The kaapana-platform is a platform that comes with all required base components like a reverse-proxy and an authentication provider as well as many usefull services like Airflow, MinIO and the workflow-management-system. You can utilize this platform as a starting-point to derive a customized platform for your specific project.


This Helm chart consists of most of the interactive components of Kaapana, such as Airflow, PACS, Minio, landing page and Kaapana backend.


Kubernetes is an open-source container-orchestration system that we use to manage all the containers required for Kaapana.


MicoK8s is a lightweight, single-package Kubernetes distribution that we utilize to set up our Kubernetes cluster.


An Airflow operator is a Python class that represents a single task within a DAG. This allows for the reuse of operators as building blocks across multiple DAG definitions. Operators can also run tasks by running a container. This makes the execution of operators heavily scalable.


See workflow


A platform describes a system that runs on a remote server and is accessible via the browser. The kaapana-platform is an example of a platform. Kaapana empowers you to construct a customized platform by integrating the services and extensions you require, tailoring it precisely to your needs.

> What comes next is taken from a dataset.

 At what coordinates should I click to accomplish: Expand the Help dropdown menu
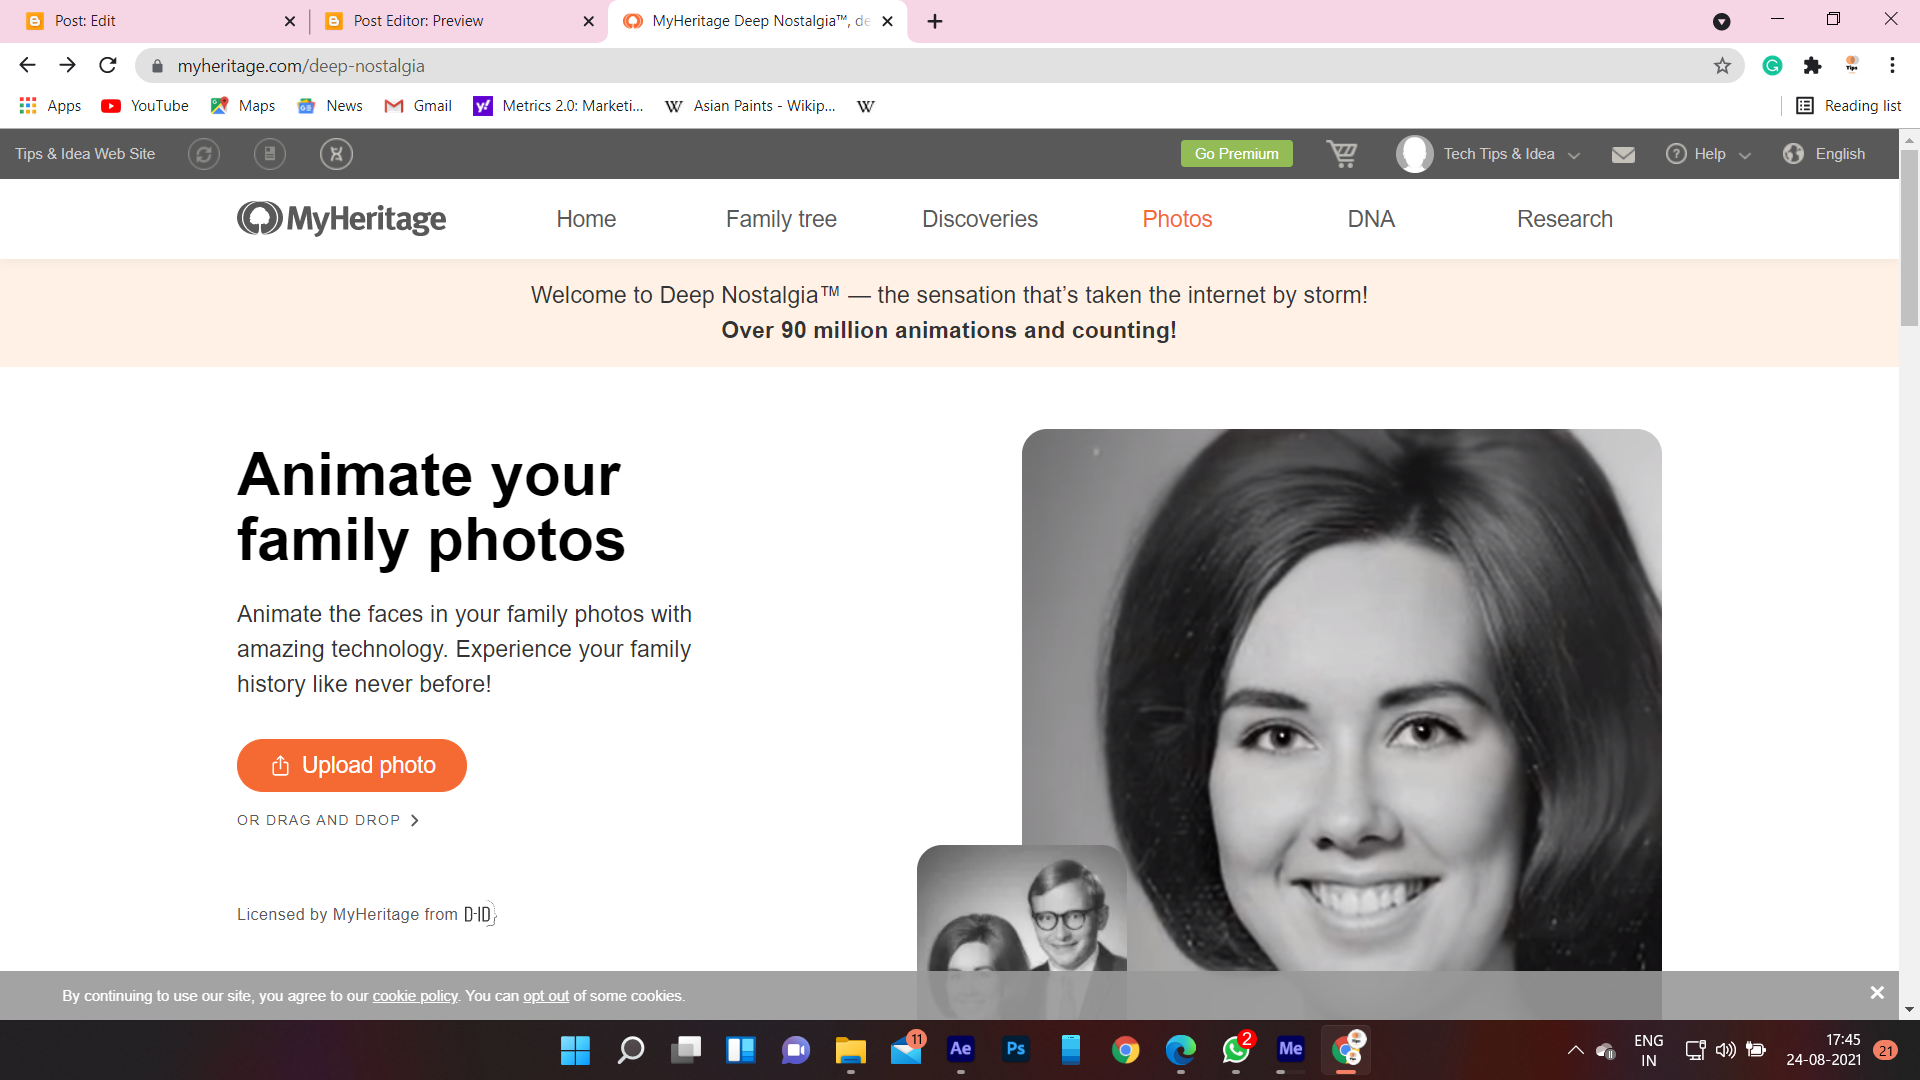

A registry is a storage and content delivery system holding container images and Helm charts available in different tagged versions. A registry can be private or public. Examples of such registries are, DockerHub and Elastic Container Registry (ECR) provided by Amazon’s AWS. GitLab offers free, private registries.


In the scope of federated processing a runner-instance is associated with the kaapana-platform, where a job is executed. This must not be the same platform where the workflow the job belongs to was executed. You can add runner-instances under the tab Instance Overview of the workflow-management-system.

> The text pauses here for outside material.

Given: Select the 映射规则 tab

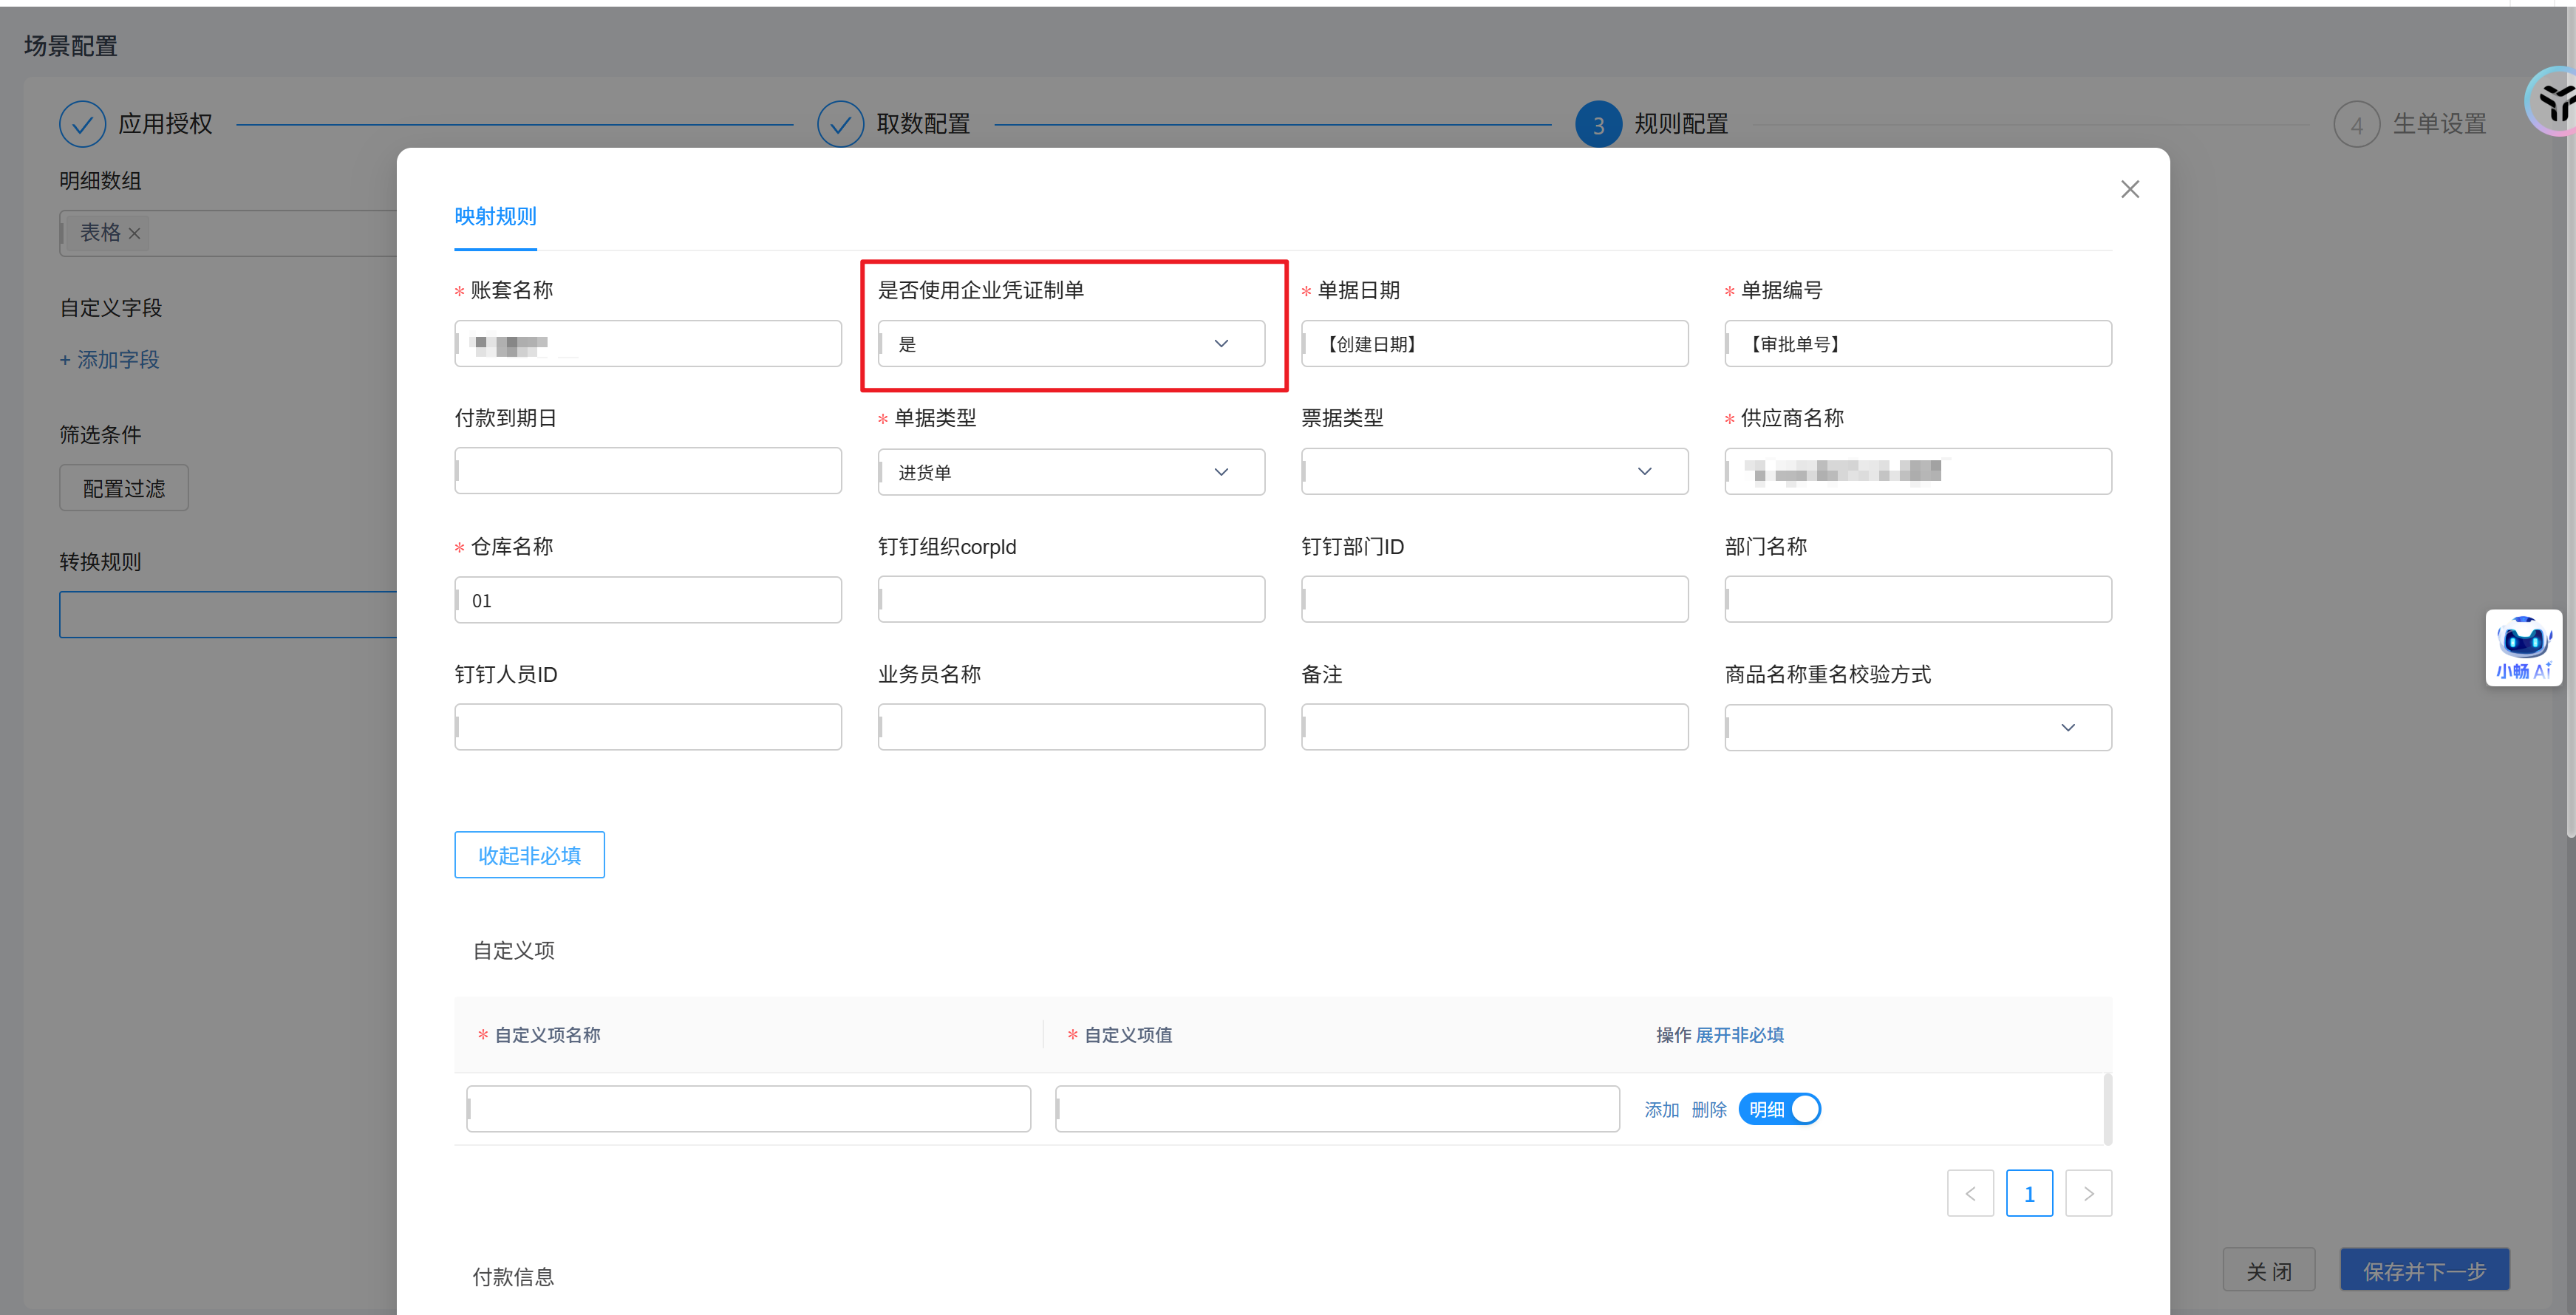Looking at the screenshot, I should point(495,216).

A dedicated physical or virtual machine with a supported operating system on which a platform can run.


This script is used to install all required dependencies on the server. It can be found within the Kaapana-repository: ./kaapana/server-installation/ It will execute the following steps:

  1. Configure a proxy (if needed)

  2. Install packages if not present: snap, nano, jq, curl, net-tools, core18, helm

  3. Install, configure and start microk8s

  4. Add alias for kubectl to .bashrc file and enable auto-completion

  5. (opt) Enable GPU for microk8s

  6. (opt) Change the SSL-certificates

Currently supported operating systems:

  • Ubuntu 22.04

  • Ubuntu 20.04

  • Ubuntu Server 20.04


Every container that runs statically inside a kaapana-platform is a service. Examples for services are Minio, OHIF, Airflow etc..

single file and batch processing

The difference between single and batch processing is that in single file processing for every image an own job is created. Therefore, each operator within the DAG only obtains a single image at a time. When selecting batch processing, a single job is created for all selected images and every operator obtains all images in the batch. In general, batch processing is recommended. Single file processing is only necessary if an operator within the DAG can only handle one image at a time.


Workflows semantically bind together multiple jobs, their processing data, and the orchestration/triggering and runner-instances of those jobs. Workflows can be started via the tab Workflow Execution in the workflow-management-system. In the Workflow List tab you can view information about worfklows and their jobs. Some workflows are preinstalled in the platform, others can be installed as extensions.


A workflow extension is an installable Helm chart that contains either one or multiple Airflow DAGs and operators. After installing a workflow extension, you can see the DAGs available under Workflow Execution menu.


The workflow management system is the new environment for processing your data. You can access it via the Workflows tab in the main menu. Here you can upload data, use the data-curation-tool, start a workflow, get information about started workflows, and register runner-instances.